▶ Data in this exercise:

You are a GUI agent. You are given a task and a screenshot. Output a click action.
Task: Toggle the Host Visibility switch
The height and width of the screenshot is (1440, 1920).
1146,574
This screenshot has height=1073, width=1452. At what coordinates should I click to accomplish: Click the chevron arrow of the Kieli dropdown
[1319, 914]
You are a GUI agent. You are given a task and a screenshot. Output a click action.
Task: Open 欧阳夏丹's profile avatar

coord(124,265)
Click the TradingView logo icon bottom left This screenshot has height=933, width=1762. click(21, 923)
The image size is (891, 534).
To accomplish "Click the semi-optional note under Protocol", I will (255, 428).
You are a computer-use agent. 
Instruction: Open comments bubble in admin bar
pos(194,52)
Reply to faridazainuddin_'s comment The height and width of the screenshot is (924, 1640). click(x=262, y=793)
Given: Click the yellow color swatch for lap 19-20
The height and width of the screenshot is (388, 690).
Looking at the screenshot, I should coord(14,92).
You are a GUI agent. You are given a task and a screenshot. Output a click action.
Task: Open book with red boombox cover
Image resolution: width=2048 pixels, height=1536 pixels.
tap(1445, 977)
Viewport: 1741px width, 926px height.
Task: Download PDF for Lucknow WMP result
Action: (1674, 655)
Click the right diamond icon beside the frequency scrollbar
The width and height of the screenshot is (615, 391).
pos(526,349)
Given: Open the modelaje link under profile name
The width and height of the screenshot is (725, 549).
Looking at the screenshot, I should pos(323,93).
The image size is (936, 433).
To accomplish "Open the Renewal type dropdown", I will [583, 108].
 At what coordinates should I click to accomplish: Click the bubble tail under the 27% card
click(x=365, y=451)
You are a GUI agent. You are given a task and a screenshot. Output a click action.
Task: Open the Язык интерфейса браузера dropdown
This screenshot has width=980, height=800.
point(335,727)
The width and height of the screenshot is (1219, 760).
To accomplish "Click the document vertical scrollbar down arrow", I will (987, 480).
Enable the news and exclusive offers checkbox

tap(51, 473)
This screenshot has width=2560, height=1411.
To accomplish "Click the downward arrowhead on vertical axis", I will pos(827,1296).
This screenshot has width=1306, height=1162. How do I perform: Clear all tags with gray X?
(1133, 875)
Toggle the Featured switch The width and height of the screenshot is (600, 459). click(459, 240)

▶ Task details: Rewrite the material above with every "GUI agent" swapped for "desktop agent" and nothing else changed.

▶ Final result:
You are a desktop agent. You are given a task and a screenshot. Output a click action.
Task: Toggle the Host Visibility switch
The height and width of the screenshot is (1440, 1920).
1146,574
This screenshot has height=1073, width=1452. At what coordinates should I click to accomplish: Click the chevron arrow of the Kieli dropdown
[1319, 914]
You are a desktop agent. You are given a task and a screenshot. Output a click action.
Task: Open 欧阳夏丹's profile avatar

coord(124,265)
Click the TradingView logo icon bottom left This screenshot has height=933, width=1762. click(21, 923)
The image size is (891, 534).
To accomplish "Click the semi-optional note under Protocol", I will (255, 428).
You are a computer-use agent. 
Instruction: Open comments bubble in admin bar
pos(194,52)
Reply to faridazainuddin_'s comment The height and width of the screenshot is (924, 1640). click(x=262, y=793)
Given: Click the yellow color swatch for lap 19-20
The height and width of the screenshot is (388, 690).
Looking at the screenshot, I should coord(14,92).
You are a desktop agent. You are given a task and a screenshot. Output a click action.
Task: Open book with red boombox cover
Image resolution: width=2048 pixels, height=1536 pixels.
tap(1445, 977)
Viewport: 1741px width, 926px height.
Task: Download PDF for Lucknow WMP result
Action: (1674, 655)
Click the right diamond icon beside the frequency scrollbar
The width and height of the screenshot is (615, 391).
pos(526,349)
Given: Open the modelaje link under profile name
The width and height of the screenshot is (725, 549).
Looking at the screenshot, I should pos(323,93).
The image size is (936, 433).
To accomplish "Open the Renewal type dropdown", I will [583, 108].
 At what coordinates should I click to accomplish: Click the bubble tail under the 27% card
click(x=365, y=451)
You are a desktop agent. You are given a task and a screenshot. Output a click action.
Task: Open the Язык интерфейса браузера dropdown
This screenshot has width=980, height=800.
point(335,727)
The width and height of the screenshot is (1219, 760).
To accomplish "Click the document vertical scrollbar down arrow", I will (987, 480).
Enable the news and exclusive offers checkbox

tap(51, 473)
This screenshot has width=2560, height=1411.
To accomplish "Click the downward arrowhead on vertical axis", I will pos(827,1296).
This screenshot has width=1306, height=1162. How do I perform: Clear all tags with gray X?
(1133, 875)
Toggle the Featured switch The width and height of the screenshot is (600, 459). click(459, 240)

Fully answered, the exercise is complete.